中英文对照学习，效果更佳！
原课程链接：https://huggingface.co/course/chapter6/6?fw=pt

Byte-Pair Encoding tokenization

字节对编码标记化

Byte-Pair Encoding (BPE) was initially developed as an algorithm to compress texts, and then used by OpenAI for tokenization when pretraining the GPT model. It’s used by a lot of Transformer models, including GPT, GPT-2, RoBERTa, BART, and DeBERTa.

字节对编码(BPE)最初是作为一种压缩文本的算法开发的，然后在预训练GPT模型时被OpenAI用于标记化。它被许多Transformer型号使用，包括GPT、GPT-2、Roberta、BART和DeBERTa。

💡 This section covers BPE in depth, going as far as showing a full implementation. You can skip to the end if you just want a general overview of the tokenization algorithm.

💡本节深入介绍了BPE，甚至展示了一个完整的实现。如果您只想大致了解标记化算法，可以跳到末尾。

Training algorithm

训练算法

BPE training starts by computing the unique set of words used in the corpus (after the normalization and pre-tokenization steps are completed), then building the vocabulary by taking all the symbols used to write those words.
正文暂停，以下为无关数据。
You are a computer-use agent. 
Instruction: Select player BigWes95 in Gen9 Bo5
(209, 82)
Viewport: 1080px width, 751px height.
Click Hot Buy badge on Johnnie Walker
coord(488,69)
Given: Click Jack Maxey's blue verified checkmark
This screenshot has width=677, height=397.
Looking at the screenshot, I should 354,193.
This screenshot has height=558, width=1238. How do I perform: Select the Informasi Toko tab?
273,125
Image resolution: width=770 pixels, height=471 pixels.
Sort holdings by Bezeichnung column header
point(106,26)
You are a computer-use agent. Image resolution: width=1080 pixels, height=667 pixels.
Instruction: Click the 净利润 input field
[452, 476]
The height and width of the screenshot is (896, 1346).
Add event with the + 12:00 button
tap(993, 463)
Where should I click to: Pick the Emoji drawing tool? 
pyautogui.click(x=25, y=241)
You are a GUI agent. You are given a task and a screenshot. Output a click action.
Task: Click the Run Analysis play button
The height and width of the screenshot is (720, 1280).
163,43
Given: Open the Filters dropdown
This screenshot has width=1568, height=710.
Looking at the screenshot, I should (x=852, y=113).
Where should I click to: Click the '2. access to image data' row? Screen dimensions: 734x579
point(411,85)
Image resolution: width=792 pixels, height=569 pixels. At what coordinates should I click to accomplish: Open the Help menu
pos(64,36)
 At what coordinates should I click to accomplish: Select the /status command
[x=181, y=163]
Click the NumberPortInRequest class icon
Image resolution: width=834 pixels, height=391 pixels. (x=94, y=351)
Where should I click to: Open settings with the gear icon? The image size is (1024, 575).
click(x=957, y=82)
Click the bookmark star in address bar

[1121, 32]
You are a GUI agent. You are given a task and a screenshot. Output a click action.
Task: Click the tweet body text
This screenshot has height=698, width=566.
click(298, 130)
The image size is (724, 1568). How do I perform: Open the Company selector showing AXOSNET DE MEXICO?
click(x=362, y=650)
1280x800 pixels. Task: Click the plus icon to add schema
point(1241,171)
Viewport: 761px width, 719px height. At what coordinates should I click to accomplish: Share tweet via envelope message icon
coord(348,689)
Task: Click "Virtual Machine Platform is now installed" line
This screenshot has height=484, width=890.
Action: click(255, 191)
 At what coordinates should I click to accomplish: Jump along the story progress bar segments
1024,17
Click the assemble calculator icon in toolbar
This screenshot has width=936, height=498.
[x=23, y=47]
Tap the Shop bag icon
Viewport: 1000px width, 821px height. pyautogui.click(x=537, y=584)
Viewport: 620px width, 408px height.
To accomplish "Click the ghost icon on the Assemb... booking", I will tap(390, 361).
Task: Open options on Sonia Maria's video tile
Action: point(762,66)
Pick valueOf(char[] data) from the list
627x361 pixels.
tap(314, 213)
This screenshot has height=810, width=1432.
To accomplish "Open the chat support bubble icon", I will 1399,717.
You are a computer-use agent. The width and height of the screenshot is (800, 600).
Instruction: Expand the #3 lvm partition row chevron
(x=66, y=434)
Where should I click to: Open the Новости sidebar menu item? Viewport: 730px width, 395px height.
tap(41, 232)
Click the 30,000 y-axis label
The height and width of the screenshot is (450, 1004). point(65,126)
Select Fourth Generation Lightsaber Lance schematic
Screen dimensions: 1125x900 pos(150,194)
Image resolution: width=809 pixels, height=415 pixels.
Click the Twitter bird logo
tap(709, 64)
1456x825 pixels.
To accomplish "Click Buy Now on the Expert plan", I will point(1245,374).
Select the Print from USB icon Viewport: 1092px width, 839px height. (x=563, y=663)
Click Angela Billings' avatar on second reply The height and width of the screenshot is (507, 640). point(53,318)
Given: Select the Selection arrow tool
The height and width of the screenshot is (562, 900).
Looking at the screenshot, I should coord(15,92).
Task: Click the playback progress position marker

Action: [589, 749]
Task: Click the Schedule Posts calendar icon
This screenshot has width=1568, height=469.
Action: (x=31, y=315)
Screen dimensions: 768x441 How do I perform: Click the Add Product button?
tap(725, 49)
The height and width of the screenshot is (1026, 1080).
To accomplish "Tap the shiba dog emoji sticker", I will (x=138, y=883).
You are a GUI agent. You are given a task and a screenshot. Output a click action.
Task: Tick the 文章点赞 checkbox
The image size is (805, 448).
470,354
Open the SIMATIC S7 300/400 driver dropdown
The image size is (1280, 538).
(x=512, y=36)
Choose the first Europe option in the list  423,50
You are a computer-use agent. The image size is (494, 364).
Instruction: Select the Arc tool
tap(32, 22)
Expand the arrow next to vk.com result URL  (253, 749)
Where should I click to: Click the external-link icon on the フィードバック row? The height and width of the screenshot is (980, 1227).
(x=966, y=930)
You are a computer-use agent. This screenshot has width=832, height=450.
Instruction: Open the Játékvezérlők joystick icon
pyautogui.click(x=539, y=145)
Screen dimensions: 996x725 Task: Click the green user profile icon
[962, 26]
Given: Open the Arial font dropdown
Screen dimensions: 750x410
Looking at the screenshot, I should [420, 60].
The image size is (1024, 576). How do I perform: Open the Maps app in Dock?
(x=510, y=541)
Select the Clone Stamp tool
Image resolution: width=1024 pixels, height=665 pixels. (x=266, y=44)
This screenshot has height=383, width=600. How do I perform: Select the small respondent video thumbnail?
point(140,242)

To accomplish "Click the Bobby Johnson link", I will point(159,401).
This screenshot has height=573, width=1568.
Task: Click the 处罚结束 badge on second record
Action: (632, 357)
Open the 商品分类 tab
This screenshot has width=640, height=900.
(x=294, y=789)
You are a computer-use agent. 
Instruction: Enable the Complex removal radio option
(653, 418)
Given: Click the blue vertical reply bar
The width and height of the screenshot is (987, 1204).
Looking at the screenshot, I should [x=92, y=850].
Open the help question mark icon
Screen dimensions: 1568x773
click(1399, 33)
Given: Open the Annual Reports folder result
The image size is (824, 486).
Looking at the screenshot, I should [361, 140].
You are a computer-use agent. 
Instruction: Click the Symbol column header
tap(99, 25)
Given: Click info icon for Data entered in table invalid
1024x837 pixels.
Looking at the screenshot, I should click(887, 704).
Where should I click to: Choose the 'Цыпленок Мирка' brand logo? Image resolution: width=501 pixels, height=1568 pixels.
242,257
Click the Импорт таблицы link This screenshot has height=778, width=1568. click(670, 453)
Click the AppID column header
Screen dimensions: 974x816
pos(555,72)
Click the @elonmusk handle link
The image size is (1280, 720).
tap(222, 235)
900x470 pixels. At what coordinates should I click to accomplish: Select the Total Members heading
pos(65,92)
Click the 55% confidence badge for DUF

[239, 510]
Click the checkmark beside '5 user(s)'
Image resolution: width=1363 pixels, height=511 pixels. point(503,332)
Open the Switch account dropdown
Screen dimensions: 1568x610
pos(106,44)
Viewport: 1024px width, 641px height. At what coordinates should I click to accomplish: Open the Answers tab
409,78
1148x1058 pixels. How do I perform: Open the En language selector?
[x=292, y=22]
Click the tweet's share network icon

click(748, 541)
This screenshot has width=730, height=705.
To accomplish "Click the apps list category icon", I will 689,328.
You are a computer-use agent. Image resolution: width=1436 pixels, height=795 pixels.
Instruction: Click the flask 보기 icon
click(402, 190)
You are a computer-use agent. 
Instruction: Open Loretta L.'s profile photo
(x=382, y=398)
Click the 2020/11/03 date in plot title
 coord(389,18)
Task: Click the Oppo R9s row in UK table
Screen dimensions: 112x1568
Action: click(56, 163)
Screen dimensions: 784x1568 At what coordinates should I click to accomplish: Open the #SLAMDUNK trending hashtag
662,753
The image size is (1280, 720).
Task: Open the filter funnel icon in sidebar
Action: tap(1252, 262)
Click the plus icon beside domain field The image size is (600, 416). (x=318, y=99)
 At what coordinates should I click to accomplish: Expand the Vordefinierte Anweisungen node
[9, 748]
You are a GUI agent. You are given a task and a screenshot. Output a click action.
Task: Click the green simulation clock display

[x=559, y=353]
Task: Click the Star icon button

As a very simple example, let’s say our corpus uses these five words:

BPE训练首先计算语料库中使用的唯一单词集(在标准化和预词化步骤完成之后)，然后通过获取用于书写这些单词的所有符号来构建词汇表。作为一个非常简单的例子，假设我们的语料库使用以下五个单词：

1	`"hug", "pug", "pun", "bun", "hugs"`

The base vocabulary will then be ["b", "g", "h", "n", "p", "s", "u"]. For real-world cases, that base vocabulary will contain all the ASCII characters, at the very least, and probably some Unicode characters as well. If an example you are tokenizing uses a character that is not in the training corpus, that character will be converted to the unknown token. That’s one reason why lots of NLP models are very bad at analyzing content with emojis, for instance.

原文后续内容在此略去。